US-led raids on IS kill dozens in Syria

BEIRUT/BAGHDAD - A US-led coalition has carried out some of its heaviest air strikes yet on the Islamic State group’s de facto Syrian capital, killing more than 30 people, including six civilians. The strikes on Saturday night and Sunday morning also damaged infrastructure in Raqa city, the group’s bastion in northern Syria.
Elsewhere, regime forces backed by Lebanon’s Hezbollah advanced on the last rebel-held town in the Qalamun region by the Lebanese border. And fighting continued between government troops and two rebel coalitions seeking to capture territory from the regime in northern Aleppo city. In Raqa, the Syrian Observatory for Human Rights said at least 30 people had been killed in US-led coalition strikes late Saturday and early Sunday.
The dead included six civilians, among them a child, but the rest were IS fighters, the Britain-based monitor said. The US-led coalition said the strikes were some of its heaviest since it began carrying out raids against IS in Syria last September.
“The significant air strikes tonight were executed to deny Daesh (IS) the ability to move military capabilities throughout Syria and into Iraq,” spokesman Lieutenant Colonel Thomas Gilleran said in a coalition statement.
“This was one of the largest deliberate engagements we have conducted to date in Syria and it will have debilitating effects on Daesh’s ability to move from Raqa.”
Coalition forces “successfully engaged multiple targets” throughout Raqa, the statement said, destroying IS structures and transit routes. The strikes “have severely constricted terrorist freedom of movement,” it added. The raids came after IS released a video Saturday showing the execution of 25 Syrian soldiers in the ancient amphitheatre in the city of Palmyra.
The executions had been reported earlier, in the days after IS seized the town from government forces on May 21, but the video was the first evidence of the killings. The soldiers were shot in the head by boys and teenagers in military uniforms, with a large IS flag hung behind them on the amphitheatre’s stage.
Palmyra’s ancient ruins are listed as a UNESCO World Heritage Site and there has been concern that IS might seek to destroy the city’s heritage, as it has done elsewhere in Syria and Iraq.
In Syria’s Qalamun region, regime forces backed by fighters from the Lebanese Hezbollah movement advanced against rebels in an operation to capture the town of Zabadani. The town was one of the first to fall to the opposition in 2012, and is now the last major town in the Qalamun area near Damascus that remains in rebel hands. The Observatory said at least 14 regime forces and Hezbollah fighters had been killed in fighting for the town in the last 24 hours, along with at least 11 rebels.
The monitor said regime forces had pounded the city and its surroundings with dozens of aerial attacks, as well as rocket fire and heavy artillery in the last 48 hours.
In Aleppo, fighting continued between government forces and two rebel coalitions seeking to capture regime-held districts in the west of the city.
The Observatory said an assault by a grouping of Islamist fighters and Al-Qaeda affiliate Al-Nusra Front on the Zahra neighbourhood had largely failed, but that fighting on the outskirts of the district was ongoing.
A second coalition, known as Conquest of Aleppo and grouping more moderate rebels, has captured a military barracks in one neighbourhood, though regime forces were battling Sunday to recapture the facility.

[Excerpt from a dataset]
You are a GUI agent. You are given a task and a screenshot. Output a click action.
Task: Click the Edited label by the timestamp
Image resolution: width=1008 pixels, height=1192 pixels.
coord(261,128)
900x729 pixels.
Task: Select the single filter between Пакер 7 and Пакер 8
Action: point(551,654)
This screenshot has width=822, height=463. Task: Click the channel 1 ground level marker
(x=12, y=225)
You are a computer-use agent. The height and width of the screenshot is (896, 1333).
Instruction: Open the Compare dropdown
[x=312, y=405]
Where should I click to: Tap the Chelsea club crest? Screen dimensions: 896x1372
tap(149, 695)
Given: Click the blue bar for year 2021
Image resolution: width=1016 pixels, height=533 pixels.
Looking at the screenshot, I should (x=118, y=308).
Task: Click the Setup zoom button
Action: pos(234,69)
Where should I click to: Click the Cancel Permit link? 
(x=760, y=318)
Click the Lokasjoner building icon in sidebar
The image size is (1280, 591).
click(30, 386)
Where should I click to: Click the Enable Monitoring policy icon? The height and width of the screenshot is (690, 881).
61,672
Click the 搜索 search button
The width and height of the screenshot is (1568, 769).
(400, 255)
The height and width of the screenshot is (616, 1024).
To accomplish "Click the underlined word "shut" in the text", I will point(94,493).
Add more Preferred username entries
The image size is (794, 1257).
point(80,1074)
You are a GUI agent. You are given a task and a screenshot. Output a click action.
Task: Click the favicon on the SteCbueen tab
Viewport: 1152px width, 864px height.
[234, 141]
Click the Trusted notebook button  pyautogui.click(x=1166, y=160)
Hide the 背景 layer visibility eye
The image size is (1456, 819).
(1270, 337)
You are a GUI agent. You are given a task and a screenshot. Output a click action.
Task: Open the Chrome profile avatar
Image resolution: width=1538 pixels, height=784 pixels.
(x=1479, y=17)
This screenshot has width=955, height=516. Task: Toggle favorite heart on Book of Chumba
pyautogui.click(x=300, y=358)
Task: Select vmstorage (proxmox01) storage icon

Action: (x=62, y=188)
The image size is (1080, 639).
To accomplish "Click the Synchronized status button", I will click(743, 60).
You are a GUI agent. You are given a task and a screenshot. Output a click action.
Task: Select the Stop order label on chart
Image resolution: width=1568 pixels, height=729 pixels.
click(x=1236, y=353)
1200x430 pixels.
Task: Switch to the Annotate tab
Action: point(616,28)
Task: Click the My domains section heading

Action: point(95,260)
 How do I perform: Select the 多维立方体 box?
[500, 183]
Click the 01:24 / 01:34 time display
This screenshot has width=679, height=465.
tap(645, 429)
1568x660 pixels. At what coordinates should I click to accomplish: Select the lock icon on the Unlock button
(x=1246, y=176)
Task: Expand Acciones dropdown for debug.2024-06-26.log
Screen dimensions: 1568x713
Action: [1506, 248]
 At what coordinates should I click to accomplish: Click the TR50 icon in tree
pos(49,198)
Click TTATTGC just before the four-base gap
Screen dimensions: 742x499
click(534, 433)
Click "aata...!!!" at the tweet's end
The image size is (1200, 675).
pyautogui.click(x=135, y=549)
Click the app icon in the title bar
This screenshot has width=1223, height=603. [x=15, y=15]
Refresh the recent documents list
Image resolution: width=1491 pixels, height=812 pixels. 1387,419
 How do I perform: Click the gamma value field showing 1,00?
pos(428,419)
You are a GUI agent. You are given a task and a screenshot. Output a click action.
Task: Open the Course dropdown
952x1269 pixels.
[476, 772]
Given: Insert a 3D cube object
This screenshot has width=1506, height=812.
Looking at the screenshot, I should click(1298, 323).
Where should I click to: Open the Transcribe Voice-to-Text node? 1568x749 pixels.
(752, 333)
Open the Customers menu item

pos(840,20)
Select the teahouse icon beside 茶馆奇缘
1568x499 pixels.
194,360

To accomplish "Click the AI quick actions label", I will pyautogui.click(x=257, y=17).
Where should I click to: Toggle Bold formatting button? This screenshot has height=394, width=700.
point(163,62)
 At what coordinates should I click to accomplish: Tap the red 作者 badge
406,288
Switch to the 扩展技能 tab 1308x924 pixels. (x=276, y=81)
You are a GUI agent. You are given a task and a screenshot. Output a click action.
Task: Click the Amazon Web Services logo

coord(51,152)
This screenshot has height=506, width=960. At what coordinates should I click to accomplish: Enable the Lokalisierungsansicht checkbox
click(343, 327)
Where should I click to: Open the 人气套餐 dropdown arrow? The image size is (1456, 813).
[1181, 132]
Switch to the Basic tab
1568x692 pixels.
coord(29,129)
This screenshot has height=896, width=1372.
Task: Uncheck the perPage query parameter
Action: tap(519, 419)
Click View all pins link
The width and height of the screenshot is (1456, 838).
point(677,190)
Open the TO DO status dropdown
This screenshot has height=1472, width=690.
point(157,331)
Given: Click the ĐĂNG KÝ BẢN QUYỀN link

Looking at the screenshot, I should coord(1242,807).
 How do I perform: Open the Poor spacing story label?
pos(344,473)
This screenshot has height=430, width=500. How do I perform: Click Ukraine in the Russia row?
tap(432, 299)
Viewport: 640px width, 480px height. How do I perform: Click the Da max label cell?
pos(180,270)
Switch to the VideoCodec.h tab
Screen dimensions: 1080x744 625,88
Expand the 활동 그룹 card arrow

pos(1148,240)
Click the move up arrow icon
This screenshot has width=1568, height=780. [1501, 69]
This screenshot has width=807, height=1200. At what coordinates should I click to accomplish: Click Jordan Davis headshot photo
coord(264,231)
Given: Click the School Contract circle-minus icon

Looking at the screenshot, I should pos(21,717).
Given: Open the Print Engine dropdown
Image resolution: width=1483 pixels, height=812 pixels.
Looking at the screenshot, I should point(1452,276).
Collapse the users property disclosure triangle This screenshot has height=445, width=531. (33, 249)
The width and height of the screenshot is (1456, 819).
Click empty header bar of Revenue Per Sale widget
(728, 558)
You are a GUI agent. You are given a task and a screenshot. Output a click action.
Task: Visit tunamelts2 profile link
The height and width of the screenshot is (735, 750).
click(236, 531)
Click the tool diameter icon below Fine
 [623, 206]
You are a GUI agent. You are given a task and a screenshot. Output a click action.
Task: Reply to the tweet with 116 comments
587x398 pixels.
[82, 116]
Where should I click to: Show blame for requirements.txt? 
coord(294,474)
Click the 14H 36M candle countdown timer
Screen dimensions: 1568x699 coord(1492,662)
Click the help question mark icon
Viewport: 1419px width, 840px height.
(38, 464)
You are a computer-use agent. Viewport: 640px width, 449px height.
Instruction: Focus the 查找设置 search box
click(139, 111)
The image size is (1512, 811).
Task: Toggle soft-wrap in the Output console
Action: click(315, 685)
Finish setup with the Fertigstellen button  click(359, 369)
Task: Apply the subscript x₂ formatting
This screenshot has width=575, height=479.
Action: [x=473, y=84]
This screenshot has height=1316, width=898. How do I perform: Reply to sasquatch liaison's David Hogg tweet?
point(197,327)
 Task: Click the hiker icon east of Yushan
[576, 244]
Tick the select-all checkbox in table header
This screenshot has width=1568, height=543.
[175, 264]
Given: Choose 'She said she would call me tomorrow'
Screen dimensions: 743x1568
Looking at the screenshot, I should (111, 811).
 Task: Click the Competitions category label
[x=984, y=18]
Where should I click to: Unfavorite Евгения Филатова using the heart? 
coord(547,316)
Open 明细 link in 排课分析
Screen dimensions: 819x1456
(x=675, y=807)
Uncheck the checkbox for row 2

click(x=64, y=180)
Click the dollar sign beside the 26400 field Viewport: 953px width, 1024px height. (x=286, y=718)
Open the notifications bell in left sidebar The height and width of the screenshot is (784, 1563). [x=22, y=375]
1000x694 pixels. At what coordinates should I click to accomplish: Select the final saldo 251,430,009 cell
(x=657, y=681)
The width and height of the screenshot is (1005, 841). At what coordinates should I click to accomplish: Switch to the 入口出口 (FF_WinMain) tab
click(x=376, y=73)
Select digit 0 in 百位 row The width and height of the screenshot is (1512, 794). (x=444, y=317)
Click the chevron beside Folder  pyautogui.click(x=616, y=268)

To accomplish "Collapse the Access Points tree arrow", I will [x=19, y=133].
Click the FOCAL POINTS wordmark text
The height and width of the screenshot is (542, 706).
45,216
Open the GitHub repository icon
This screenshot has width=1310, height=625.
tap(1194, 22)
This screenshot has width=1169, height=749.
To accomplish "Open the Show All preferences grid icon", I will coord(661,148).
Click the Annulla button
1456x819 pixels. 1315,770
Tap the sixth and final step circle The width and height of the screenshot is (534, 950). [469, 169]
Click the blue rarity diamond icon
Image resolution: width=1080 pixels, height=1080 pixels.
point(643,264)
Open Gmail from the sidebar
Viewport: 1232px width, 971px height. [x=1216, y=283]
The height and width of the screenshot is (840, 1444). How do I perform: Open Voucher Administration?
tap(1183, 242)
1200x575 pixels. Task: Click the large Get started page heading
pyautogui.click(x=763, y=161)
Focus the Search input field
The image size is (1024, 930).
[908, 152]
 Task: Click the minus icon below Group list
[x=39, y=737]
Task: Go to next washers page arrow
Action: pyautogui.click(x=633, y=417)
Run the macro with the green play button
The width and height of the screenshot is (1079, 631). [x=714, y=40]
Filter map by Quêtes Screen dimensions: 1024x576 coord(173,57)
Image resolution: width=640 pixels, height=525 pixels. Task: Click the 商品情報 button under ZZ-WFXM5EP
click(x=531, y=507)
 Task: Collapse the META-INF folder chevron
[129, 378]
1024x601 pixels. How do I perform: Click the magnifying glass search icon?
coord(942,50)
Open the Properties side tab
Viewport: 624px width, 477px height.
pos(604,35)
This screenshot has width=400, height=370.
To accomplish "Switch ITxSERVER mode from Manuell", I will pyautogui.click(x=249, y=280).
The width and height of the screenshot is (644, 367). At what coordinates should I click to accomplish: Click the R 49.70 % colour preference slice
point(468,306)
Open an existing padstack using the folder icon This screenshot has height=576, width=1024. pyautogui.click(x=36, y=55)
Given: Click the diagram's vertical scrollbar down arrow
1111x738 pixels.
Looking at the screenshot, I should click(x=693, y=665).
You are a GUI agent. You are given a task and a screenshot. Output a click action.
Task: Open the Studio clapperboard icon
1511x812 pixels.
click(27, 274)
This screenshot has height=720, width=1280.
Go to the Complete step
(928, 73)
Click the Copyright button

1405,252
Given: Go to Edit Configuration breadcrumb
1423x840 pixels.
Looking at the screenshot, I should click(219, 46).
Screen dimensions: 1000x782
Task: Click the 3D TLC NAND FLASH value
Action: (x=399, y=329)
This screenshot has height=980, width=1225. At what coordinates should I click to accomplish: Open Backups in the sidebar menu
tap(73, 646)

• **What you are asked to do**
In the news report on the US-led raids in Syria, on what date did IS seize Palmyra from government forces?

• **Solved problem**
May 21